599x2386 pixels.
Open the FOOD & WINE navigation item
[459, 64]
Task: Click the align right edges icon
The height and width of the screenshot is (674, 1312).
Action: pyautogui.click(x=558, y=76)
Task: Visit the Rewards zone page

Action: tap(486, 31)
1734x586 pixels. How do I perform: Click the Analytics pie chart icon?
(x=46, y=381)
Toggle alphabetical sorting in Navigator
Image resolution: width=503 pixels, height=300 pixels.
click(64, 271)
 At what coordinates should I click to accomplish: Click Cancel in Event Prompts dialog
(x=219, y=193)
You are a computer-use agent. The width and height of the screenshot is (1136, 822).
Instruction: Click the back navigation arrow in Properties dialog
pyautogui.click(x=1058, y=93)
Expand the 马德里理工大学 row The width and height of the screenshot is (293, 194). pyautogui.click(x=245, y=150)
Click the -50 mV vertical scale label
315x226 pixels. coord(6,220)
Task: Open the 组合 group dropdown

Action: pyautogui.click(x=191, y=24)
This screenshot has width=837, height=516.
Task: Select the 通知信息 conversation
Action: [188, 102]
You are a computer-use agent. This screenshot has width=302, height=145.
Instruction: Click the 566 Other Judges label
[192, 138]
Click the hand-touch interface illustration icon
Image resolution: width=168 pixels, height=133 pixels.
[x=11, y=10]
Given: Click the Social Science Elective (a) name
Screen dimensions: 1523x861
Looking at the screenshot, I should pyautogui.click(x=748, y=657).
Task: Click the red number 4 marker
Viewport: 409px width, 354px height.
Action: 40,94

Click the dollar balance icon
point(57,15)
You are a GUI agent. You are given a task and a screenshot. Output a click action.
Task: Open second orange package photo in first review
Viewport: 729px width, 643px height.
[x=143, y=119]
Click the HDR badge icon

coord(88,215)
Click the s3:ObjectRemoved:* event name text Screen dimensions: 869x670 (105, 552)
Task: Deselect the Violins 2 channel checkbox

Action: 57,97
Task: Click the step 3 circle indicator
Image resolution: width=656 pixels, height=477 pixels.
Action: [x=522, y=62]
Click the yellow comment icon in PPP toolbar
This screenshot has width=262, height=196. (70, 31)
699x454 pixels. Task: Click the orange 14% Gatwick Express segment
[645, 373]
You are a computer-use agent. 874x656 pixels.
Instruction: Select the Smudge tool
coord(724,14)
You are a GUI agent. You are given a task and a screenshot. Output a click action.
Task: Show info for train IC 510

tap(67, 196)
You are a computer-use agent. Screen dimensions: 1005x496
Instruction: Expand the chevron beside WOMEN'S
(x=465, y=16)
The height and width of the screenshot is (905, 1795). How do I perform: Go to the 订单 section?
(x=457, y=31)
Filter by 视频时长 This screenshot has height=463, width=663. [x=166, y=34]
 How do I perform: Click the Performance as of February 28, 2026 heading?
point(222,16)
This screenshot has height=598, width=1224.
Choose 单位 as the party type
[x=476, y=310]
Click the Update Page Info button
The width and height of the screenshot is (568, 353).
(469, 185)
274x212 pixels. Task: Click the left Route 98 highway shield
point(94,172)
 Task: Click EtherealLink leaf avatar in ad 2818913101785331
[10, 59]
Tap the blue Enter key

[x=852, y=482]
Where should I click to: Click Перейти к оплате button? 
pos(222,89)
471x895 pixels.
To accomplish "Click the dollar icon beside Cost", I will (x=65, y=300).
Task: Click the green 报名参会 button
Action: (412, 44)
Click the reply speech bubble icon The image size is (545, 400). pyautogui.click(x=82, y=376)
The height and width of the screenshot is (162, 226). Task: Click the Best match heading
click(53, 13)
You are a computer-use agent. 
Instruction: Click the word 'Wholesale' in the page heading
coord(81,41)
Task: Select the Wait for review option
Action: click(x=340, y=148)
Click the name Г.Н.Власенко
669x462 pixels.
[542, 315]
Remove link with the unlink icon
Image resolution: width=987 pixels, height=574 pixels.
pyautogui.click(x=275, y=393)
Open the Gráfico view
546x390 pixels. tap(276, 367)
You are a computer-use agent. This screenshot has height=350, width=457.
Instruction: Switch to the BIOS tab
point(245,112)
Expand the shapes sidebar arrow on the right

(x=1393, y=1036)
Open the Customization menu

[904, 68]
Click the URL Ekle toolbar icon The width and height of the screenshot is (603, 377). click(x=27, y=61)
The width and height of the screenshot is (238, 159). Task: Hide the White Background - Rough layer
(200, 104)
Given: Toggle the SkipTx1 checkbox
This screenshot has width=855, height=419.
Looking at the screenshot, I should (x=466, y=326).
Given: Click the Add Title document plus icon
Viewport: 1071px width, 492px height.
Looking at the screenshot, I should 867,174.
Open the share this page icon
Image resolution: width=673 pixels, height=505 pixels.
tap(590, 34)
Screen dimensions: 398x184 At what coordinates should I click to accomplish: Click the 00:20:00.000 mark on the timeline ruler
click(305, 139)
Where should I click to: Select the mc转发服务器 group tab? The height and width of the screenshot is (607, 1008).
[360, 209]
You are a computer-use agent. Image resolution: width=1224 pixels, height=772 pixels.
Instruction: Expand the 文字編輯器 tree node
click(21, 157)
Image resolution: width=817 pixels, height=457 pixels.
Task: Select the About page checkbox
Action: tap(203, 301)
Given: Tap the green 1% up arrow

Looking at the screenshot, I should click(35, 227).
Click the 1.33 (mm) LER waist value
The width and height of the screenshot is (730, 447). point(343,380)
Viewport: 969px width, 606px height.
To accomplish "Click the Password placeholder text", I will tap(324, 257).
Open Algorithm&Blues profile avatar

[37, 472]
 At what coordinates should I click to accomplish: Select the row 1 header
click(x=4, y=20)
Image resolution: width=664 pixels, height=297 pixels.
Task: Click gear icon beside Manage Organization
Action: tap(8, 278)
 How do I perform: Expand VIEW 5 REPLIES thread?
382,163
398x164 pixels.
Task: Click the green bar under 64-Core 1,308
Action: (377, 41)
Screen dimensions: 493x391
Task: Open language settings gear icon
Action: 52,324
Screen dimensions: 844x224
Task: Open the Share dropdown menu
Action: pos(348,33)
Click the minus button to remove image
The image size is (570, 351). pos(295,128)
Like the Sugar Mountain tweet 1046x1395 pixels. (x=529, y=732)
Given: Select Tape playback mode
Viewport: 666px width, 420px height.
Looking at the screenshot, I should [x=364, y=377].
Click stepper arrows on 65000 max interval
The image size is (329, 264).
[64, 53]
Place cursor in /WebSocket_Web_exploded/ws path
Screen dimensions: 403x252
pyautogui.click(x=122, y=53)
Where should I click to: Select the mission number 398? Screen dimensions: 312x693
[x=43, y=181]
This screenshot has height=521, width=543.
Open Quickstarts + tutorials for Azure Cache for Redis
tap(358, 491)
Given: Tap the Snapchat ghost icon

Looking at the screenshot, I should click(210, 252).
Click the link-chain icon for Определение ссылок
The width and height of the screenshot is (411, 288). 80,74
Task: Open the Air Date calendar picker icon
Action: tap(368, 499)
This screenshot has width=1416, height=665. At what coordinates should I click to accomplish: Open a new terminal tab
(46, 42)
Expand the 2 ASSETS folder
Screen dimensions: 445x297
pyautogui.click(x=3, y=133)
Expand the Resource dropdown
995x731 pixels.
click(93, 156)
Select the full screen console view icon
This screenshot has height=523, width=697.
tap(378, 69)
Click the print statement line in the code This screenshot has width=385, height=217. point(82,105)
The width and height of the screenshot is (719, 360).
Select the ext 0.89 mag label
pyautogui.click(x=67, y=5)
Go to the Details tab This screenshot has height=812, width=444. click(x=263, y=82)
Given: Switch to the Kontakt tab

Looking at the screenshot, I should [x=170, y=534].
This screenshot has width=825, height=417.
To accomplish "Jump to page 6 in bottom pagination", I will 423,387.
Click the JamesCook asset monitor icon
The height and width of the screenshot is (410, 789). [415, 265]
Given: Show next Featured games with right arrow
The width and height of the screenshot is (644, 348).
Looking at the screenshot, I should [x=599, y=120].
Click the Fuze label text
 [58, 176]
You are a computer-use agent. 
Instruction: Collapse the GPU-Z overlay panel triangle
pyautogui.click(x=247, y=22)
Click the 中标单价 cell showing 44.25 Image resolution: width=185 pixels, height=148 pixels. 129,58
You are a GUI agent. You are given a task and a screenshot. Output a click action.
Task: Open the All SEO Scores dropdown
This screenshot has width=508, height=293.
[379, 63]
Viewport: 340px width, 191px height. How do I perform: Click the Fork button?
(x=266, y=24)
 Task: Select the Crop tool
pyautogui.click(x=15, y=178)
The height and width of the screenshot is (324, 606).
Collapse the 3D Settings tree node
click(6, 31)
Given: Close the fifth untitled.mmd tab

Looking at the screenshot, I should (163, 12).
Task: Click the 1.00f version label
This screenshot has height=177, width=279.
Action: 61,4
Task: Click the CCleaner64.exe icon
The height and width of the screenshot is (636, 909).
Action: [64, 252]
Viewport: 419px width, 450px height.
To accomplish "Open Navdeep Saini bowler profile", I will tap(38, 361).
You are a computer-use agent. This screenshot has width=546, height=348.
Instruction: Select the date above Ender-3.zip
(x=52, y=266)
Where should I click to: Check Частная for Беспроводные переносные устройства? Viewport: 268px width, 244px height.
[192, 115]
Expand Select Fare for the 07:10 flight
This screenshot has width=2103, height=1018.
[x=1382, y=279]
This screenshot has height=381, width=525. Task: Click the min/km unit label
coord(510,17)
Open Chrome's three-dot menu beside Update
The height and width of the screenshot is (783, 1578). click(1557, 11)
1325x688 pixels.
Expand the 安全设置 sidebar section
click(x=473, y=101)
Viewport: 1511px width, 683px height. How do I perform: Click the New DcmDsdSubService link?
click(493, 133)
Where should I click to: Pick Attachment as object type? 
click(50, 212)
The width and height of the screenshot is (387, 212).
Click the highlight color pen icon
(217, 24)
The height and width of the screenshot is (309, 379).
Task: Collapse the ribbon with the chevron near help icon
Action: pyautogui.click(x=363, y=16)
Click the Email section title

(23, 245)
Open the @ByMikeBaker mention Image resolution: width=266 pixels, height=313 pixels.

========

### TASK ITEM
Copy word for word the stretch of entries above from the line that has "The height and width of the screenshot is (162, 226)." through the line that has "Given: Toggle the SkipTx1 checkbox", both ends included, and nothing outside it.

### RESULT OF THIS EXERCISE
The height and width of the screenshot is (162, 226). Task: Click the Best match heading
click(53, 13)
You are a computer-use agent. 
Instruction: Click the word 'Wholesale' in the page heading
coord(81,41)
Task: Select the Wait for review option
Action: click(x=340, y=148)
Click the name Г.Н.Власенко
669x462 pixels.
[542, 315]
Remove link with the unlink icon
Image resolution: width=987 pixels, height=574 pixels.
pyautogui.click(x=275, y=393)
Open the Gráfico view
546x390 pixels. tap(276, 367)
You are a computer-use agent. This screenshot has height=350, width=457.
Instruction: Switch to the BIOS tab
point(245,112)
Expand the shapes sidebar arrow on the right

(x=1393, y=1036)
Open the Customization menu

[904, 68]
Click the URL Ekle toolbar icon The width and height of the screenshot is (603, 377). click(x=27, y=61)
The width and height of the screenshot is (238, 159). Task: Hide the White Background - Rough layer
(200, 104)
Given: Toggle the SkipTx1 checkbox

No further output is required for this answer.